Desde su punto de vista, en lo que más se refleja la diferencia de tener un valor elevado del dólar es a la hora de cargar combustible, un insumo que es imprescindible para el sector, sobre todo en estas fechas cuando se están desarrollando diversas labores de cosecha, dado que se están levantando los maíces de primera y el arroz y en algunas semanas sucederá con la soja y el sorgo. Ancap ha dejado sin cambios sus tarifas y seguramente se mantengan así por un tiempo dada la fuerte baja que tuvo el petróleo en los mercados internacionales.
“Ahora estamos en zafra y tener un dólar fortalecido para el pago de los fletes se hace más barato, porque son menos dólares que tenemos que pagar por el gasoil y eso sin dudas que es mejor”, agregó.
Lechería
En el caso de la lechería, este incremento del valor del dólar tiene un sabor agridulce, porque a largo plazo no hay dudas que será positivo, dado que se trata de un sector exportador y, por lo tanto, tener un dólar competitivo favorece al resultado económico. Sin embargo, en el corto plazo no es una buena noticia para la fase primaria, dado que el 70% de los insumos que necesitan los tamberos se compran en dólares, como por ejemplo la ración para los rodeos. Distinta es la situación de la industria que recibirá más pesos por sus exportaciones lácteas, aunque los niveles de demanda y precios a futuro son toda una incertidumbre por la debacle del coronavirus.
Al respecto, Justino Zavala, productor lechero de la zona de Aguas Corrientes, en Canelones, hizo referencia a que la mayor parte de los insumos que son necesarios para producir se pagan en dólares, pero la leche que producen la cobran en pesos.
“En todas las cuentas que hacemos pasa lo mismo.
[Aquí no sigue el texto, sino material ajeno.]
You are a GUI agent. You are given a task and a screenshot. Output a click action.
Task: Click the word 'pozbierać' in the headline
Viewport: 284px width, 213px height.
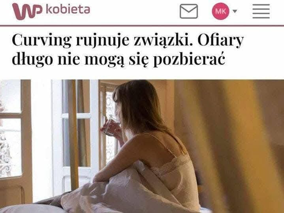point(189,59)
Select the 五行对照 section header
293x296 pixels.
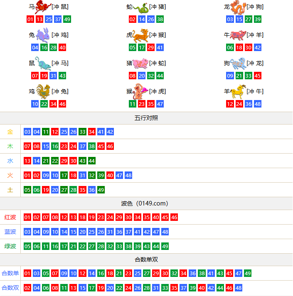point(146,118)
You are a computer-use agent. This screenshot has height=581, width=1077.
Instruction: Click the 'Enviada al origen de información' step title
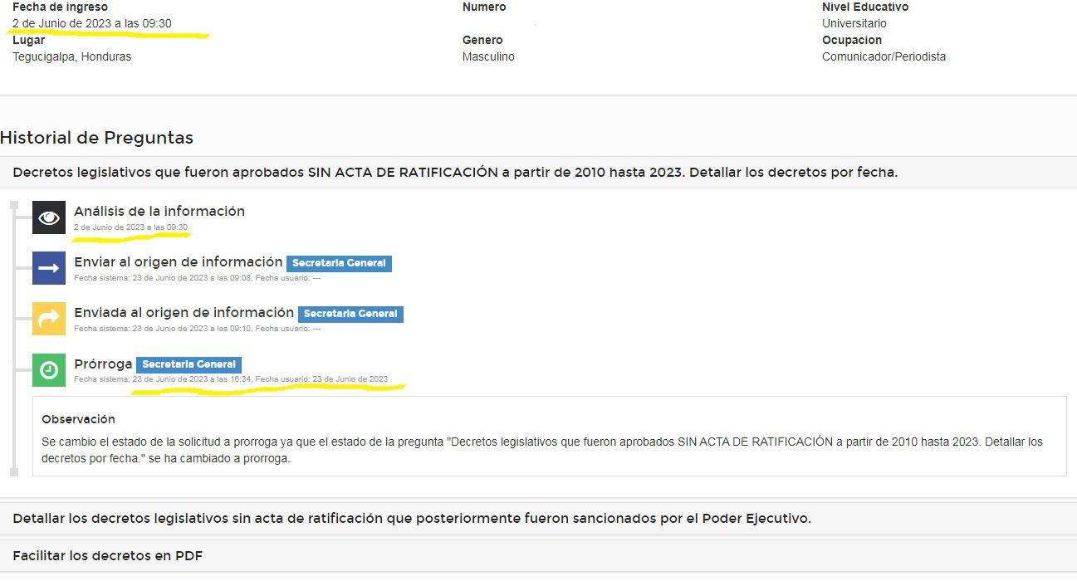tap(184, 313)
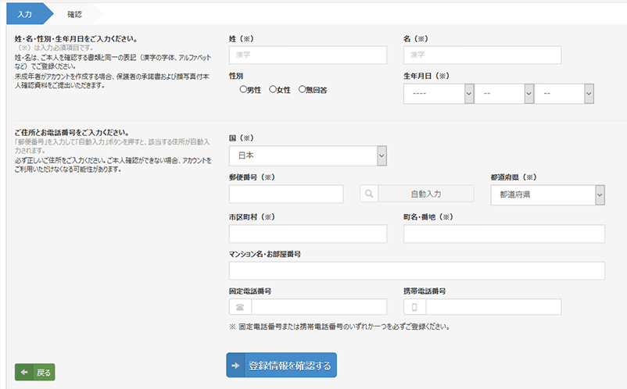Focus the 姓 family name field
This screenshot has height=389, width=627.
(308, 55)
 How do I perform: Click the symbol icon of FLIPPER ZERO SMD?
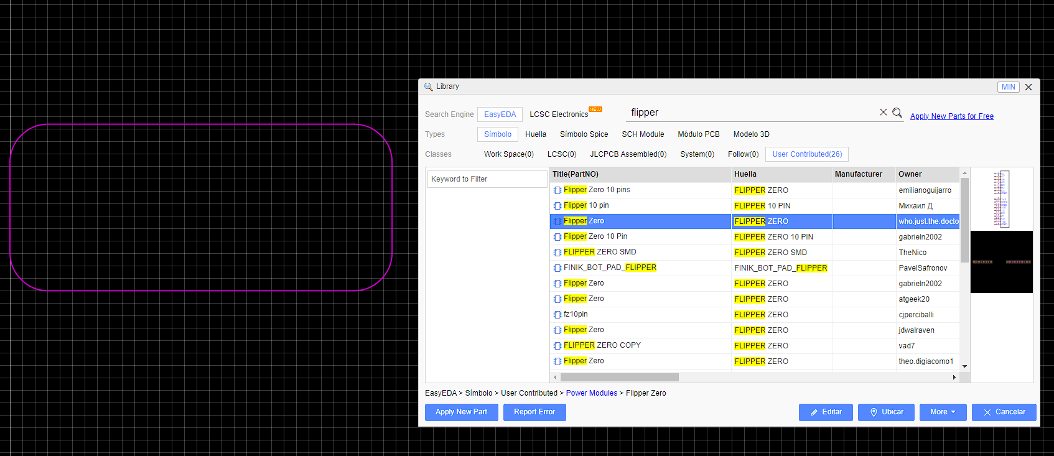click(557, 253)
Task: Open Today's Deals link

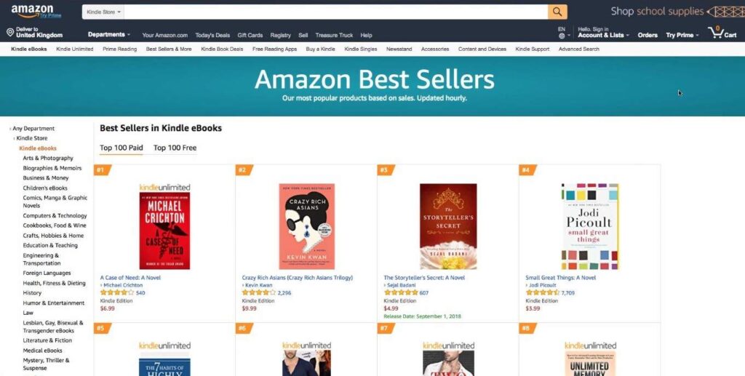Action: click(x=212, y=35)
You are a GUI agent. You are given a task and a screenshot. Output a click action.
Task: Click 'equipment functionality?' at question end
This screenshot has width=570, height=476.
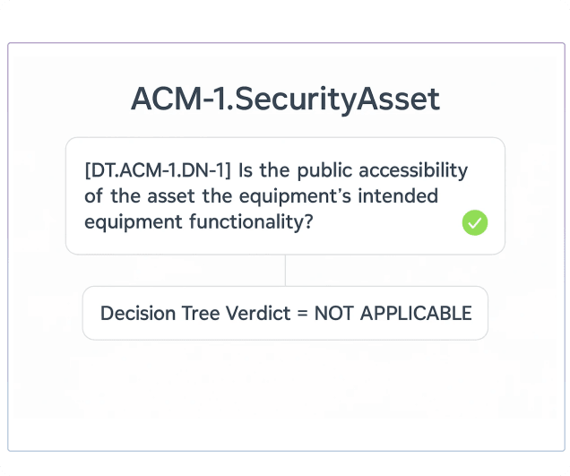click(199, 221)
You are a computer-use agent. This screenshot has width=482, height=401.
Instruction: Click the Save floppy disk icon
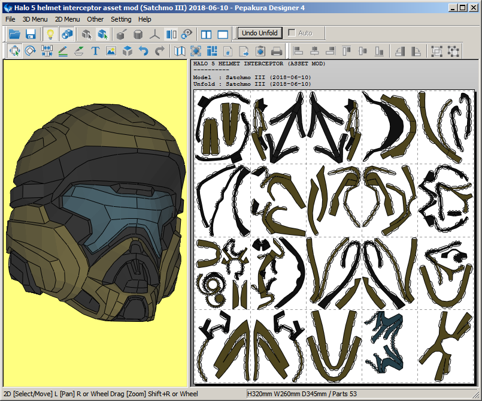tap(31, 34)
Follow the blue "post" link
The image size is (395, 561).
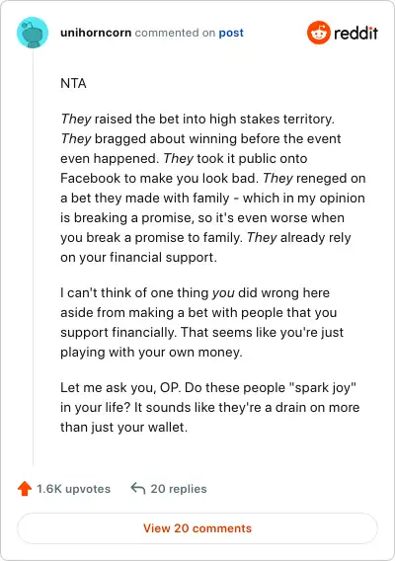231,33
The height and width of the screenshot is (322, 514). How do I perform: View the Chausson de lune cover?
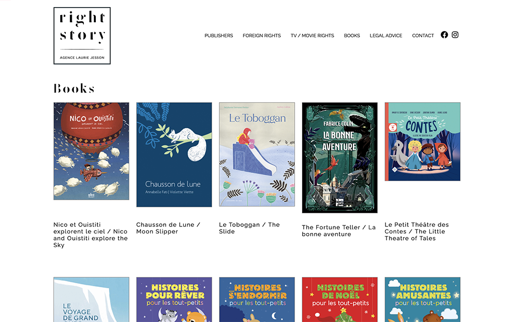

Con la ración, o con el litro de leche que estaba a 30 centavos de dólar y hoy está a 26 o 27 centavos de dólar. En todo lo que puedas imaginarte tenemos pérdida de poder adquisitivo y eso nos está pegando fuerte”, alertó.
Juan Samuelle
La opinión del ministro Uriarte
El ministro de Ganadería Agricultura y Pesca, Carlos María Uriarte, aseguró que mantuvo reuniones con productores granjeros y lácteos para monitorear esta situación, aludiendo al nuevo valor del dólar. "Estos dos son sectores que pagan parte de sus insumos en dólares y a cambio de la venta de sus productos reciben pesos", por lo que, indicó, "sus deudas se han incrementado en muchos casos y estamos trabajando en ese sentido", indicó.
Leonardo Carreño
Uriarte señaló además que esta suba ayuda a sectores opuestos, como a la producción de carne, agricultura de secano y arroz, que venden sus productos en dólares. "Para ellos esta situación hace que, por ejemplo, el costo del combustible se haya reducido y que la suba de las tarifas se hayan adaptado mucho mejor debido sencillamente a un efecto cambiario que también refleja lo que pasa en el sector. Para esos sectores es un alivio, y la ayuda no es menor", concluyó.